Néanmoins, on peut se questionner quant à l’acceptabilité sociale et la viabilité d’une telle option après des années à envisager le référendum comme préalable à la souveraineté. Il n’y a pas de doute que les indépendantistes doivent se montrer plus volontaristes que jamais après des années de régression sur la question constitutionnelle, 2018 en étant l’aboutissement, mais on est en droit de se demander jusqu’où cela doit aller. Toutefois, toutes les options restent ouvertes pour le mouvement en ce creux historique, et peut-être qu’une nouvelle manière d’envisager la fondation du Québec pays parviendrait à brasser les cartes.

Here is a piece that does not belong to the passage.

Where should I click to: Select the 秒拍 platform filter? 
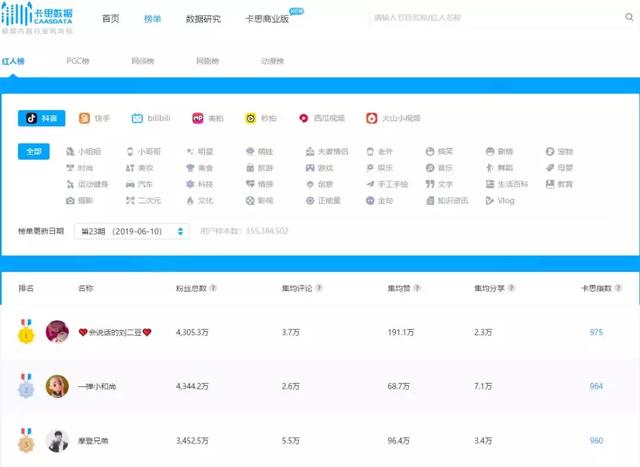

Seconde grande piste d’avenir, David Leroux voit un virage populiste pour l’indépendantisme d’un bon œil, puisque ceci permettrait de marquer la différence avec les élites libérales, qu’elles soient de gauche ou de droite, et remobiliser les troupes, nottament via un discours nationaliste plus assumé. Comme principale vertu de ce discours, l’auteur identifie l’appel au peuple, soit un discours qui parle à la collectivité plutôt qu’aux individus eux mêmes, ce qui manque en effet gravement en politique de nos jours. Parallèlement, il y voit l’opportunité de sortir de l’obsession de la raison absolue qui aseptise le discours et sert les adversaires de la cause nationale : « Appréhender le monde par la seule raison transforme le fait de vivre en celui d’exister. » (p. 115)

Pour l’avenir

C’est son plus grand mérite, Anesthésie générale parvient à faire le lien entre la dénonciation de la pensée libérale omniprésente en société et le nécessaire renouvellement de l’indépendantisme québécois, afin que celui-ci s’émancipe de la pensée unique réduisant le champ des possibles. S’il erre plus que nécessaire dans certains lieux communs, l’essai prend son envol lorsqu’il pousse la réflexion plus loin, notamment via sa brillante dissection de la réforme démocratique. Le livre en vaut clairement la peine, ne serait-ce que pour les indépendantistes, puisque le renouvellement annoncé du mouvement appelle plus de voix comme celle de David Leroux à se faire entendre pour lancer des pistes de solution à la stagnation de la souveraineté. En espérant qu’il ne soit pas le seul à prendre la plume pour sortir des sentiers battus et esquisser une nouvelle direction pour la question nationale, qui demeure au centre de la psyché québécoise même après quinze ans d’échecs.